▸ **The problem**:
Your reply should hold only the lines from the records below where "size" occurs.

Records contained in a dataset:
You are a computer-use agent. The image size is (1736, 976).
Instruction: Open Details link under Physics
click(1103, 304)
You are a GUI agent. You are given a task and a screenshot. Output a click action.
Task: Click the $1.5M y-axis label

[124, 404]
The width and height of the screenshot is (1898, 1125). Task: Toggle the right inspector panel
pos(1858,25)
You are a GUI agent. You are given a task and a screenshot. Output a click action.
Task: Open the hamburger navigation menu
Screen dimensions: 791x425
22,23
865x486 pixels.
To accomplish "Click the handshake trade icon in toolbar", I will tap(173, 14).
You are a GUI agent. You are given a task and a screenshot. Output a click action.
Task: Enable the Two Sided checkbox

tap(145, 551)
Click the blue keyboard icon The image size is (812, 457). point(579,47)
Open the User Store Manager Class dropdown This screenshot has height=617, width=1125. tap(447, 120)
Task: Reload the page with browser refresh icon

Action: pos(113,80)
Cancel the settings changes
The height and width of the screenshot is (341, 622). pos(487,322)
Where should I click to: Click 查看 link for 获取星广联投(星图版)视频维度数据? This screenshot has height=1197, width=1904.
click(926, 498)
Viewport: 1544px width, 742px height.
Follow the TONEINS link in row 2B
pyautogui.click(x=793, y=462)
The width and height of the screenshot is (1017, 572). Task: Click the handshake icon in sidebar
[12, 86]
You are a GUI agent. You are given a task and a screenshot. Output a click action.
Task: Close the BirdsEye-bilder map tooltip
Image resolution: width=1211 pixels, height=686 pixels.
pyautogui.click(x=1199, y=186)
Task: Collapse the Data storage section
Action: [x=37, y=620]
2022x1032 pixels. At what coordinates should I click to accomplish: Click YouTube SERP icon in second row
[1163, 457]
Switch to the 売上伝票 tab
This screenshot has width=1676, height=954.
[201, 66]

▸ **Answer to the problem**:
You are a computer-use agent. The image size is (1736, 976).
Click the blue keyboard icon The image size is (812, 457). point(579,47)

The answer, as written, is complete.